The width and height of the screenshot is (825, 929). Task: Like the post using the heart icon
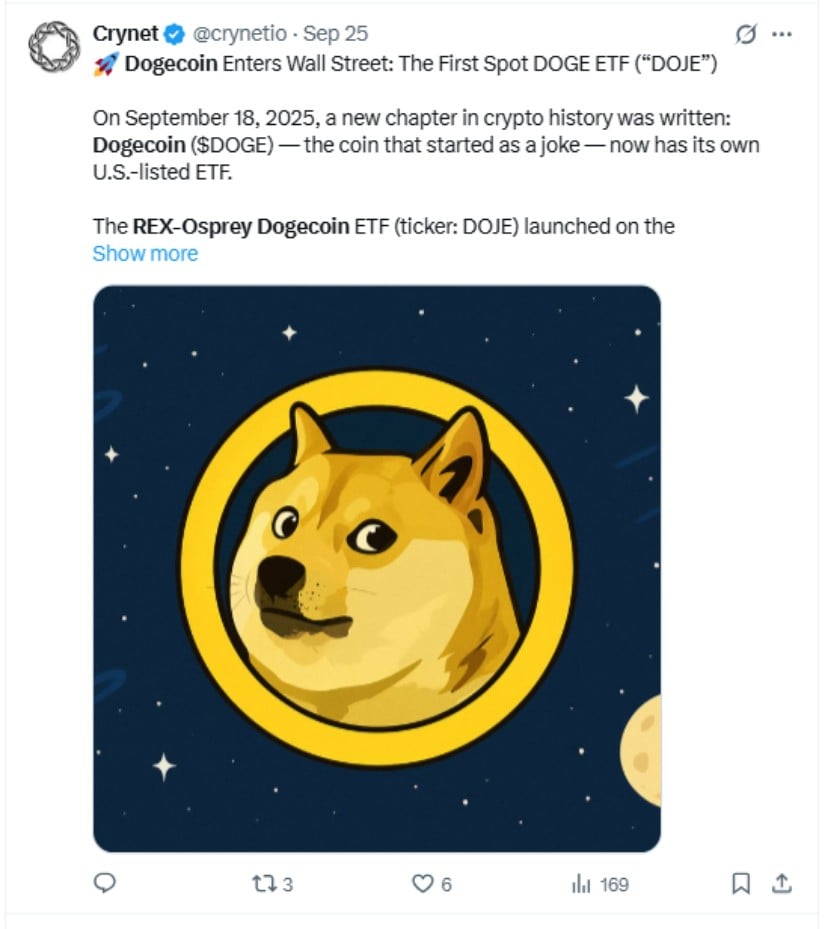tap(424, 884)
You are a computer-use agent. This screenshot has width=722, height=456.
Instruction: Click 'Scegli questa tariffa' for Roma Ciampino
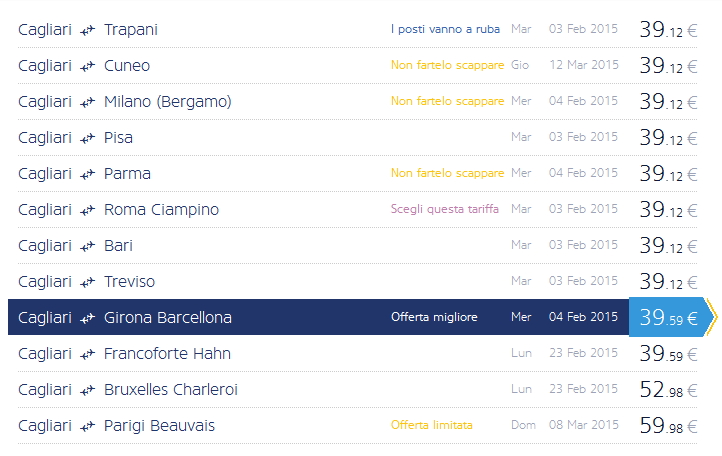click(446, 210)
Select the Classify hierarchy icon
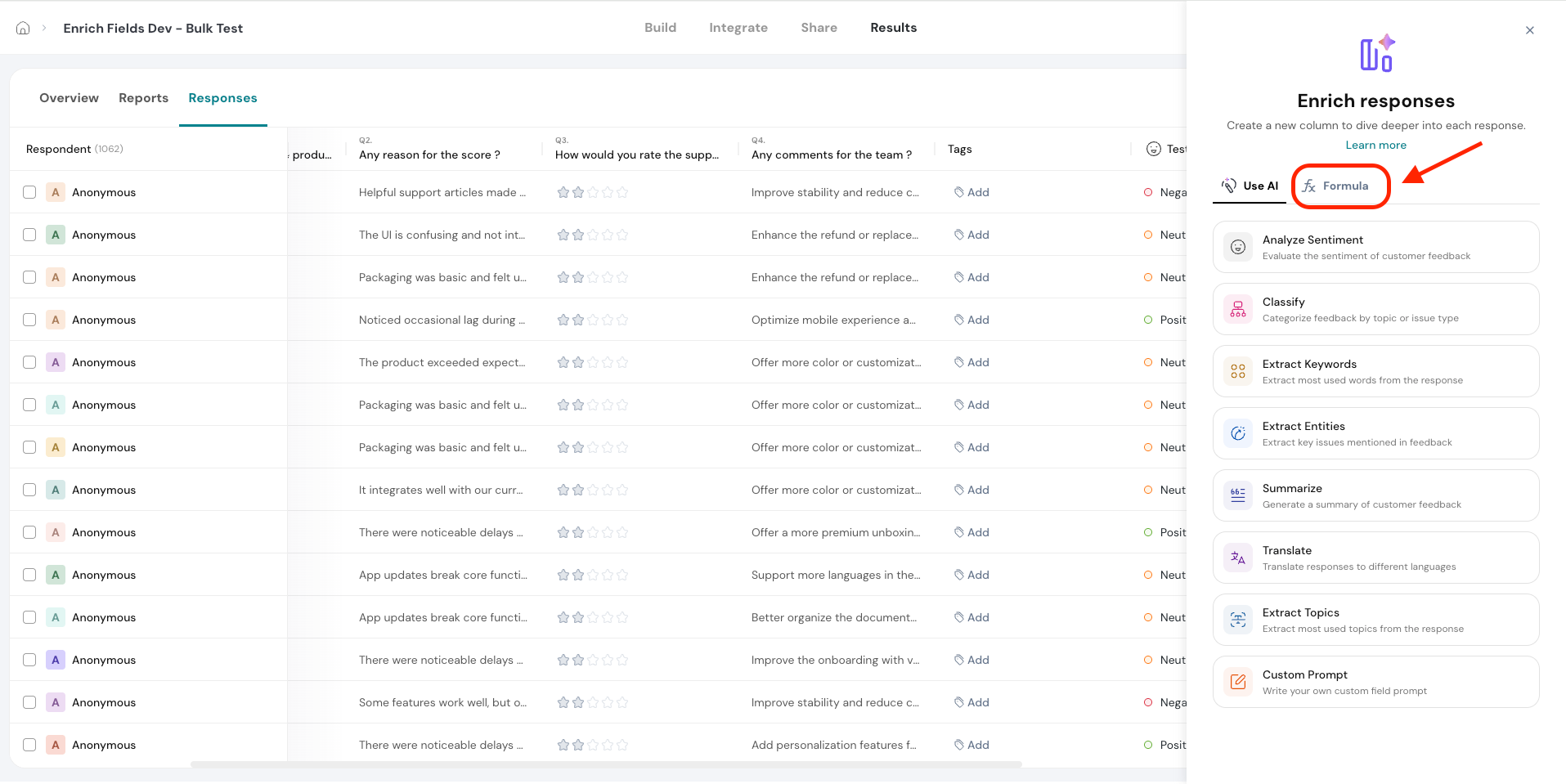 click(1238, 309)
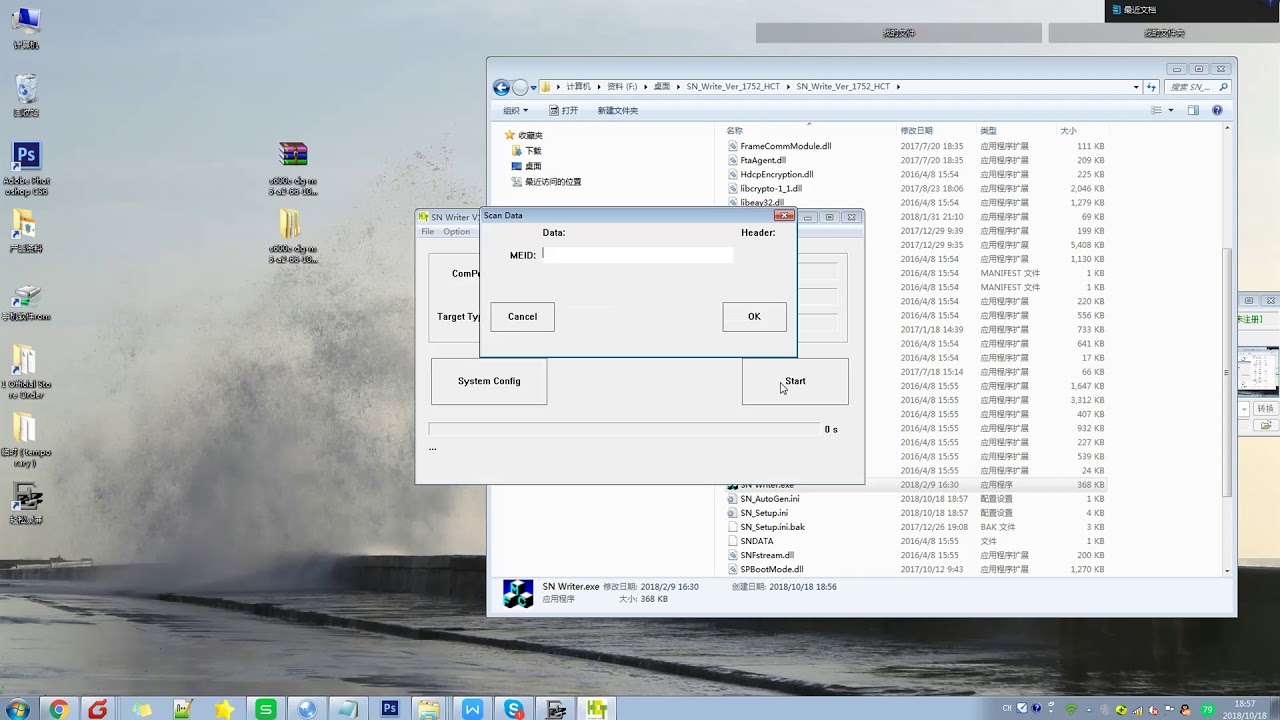The image size is (1280, 720).
Task: Toggle the preview pane icon
Action: tap(1193, 111)
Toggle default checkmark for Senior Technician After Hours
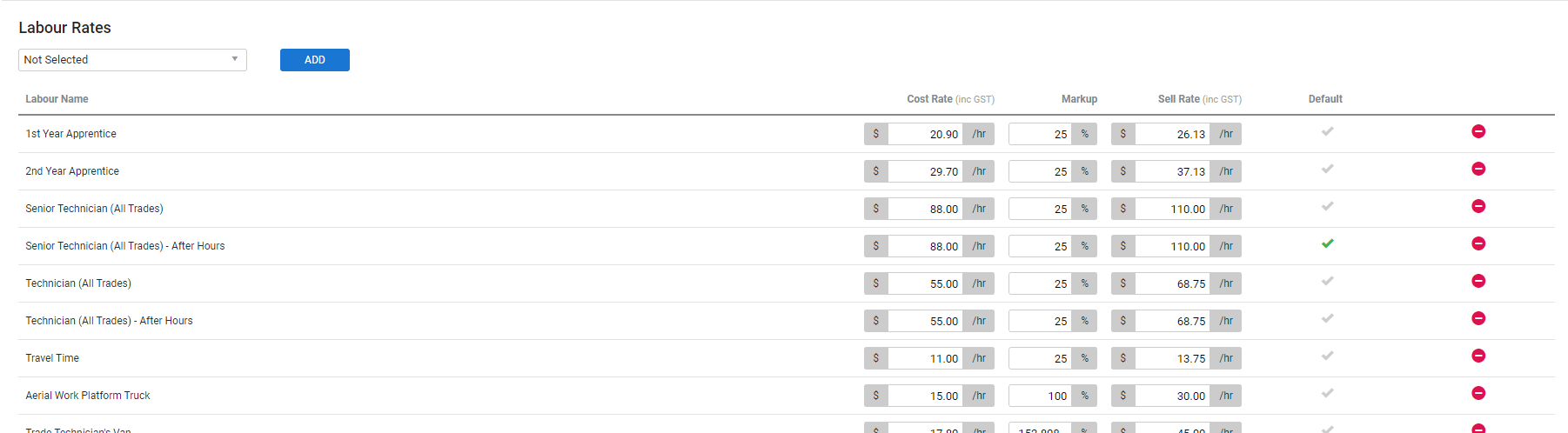1568x433 pixels. (1327, 243)
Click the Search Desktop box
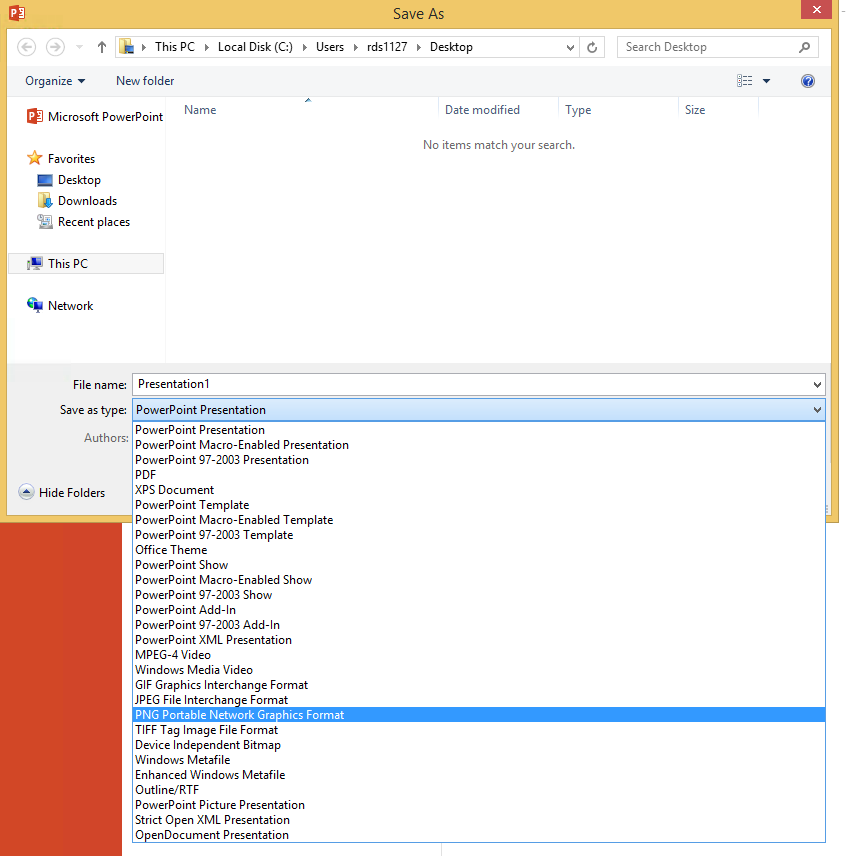 [x=708, y=47]
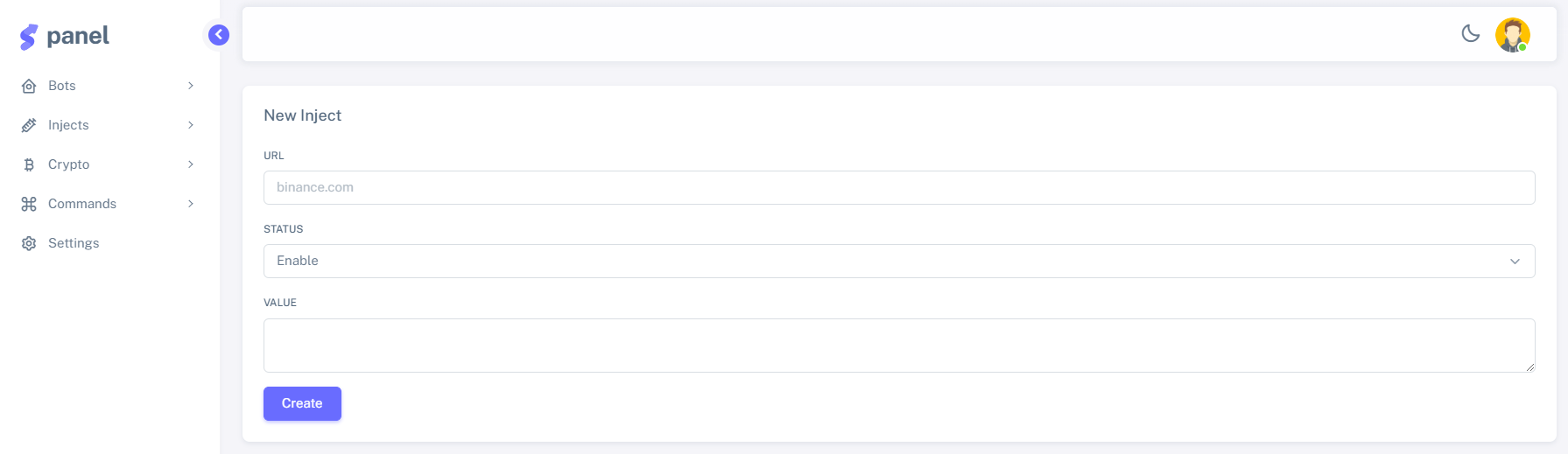Toggle dark mode with the moon icon

point(1471,34)
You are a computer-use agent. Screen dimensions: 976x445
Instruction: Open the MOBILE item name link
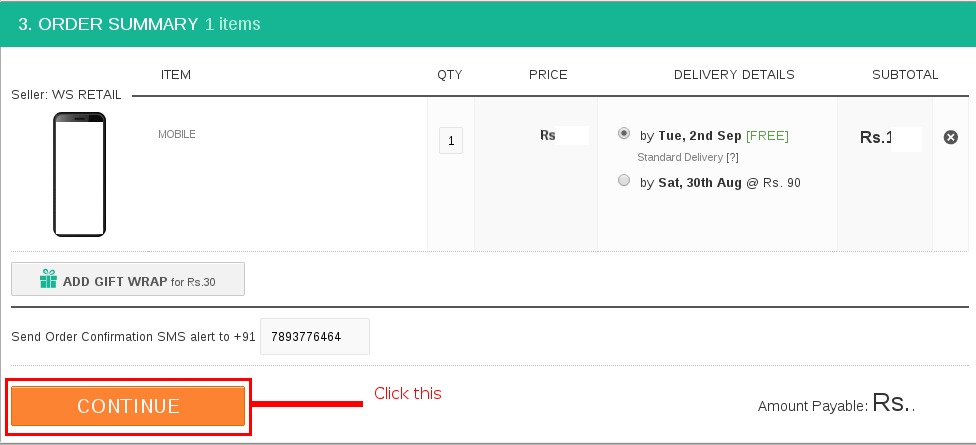click(177, 134)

◆ **What you are asked to do**: In copying the listing, reproduce each line exactly and omit the pictures.

◆ **Solution**:
The width and height of the screenshot is (825, 929). Task: Like the post using the heart icon
tap(424, 884)
You are a computer-use agent. This screenshot has width=722, height=456.
Instruction: Click 'Scegli questa tariffa' for Roma Ciampino
click(446, 210)
Select the Classify hierarchy icon
 click(1238, 309)
The image size is (1280, 720).
Task: Toggle the preview pane icon
Action: tap(1193, 111)
Toggle default checkmark for Senior Technician After Hours
1568x433 pixels. (1327, 243)
Click the Search Desktop box
 [x=708, y=47]
Toggle dark mode with the moon icon

point(1471,34)
You are a computer-use agent. Screen dimensions: 976x445
Instruction: Open the MOBILE item name link
click(177, 134)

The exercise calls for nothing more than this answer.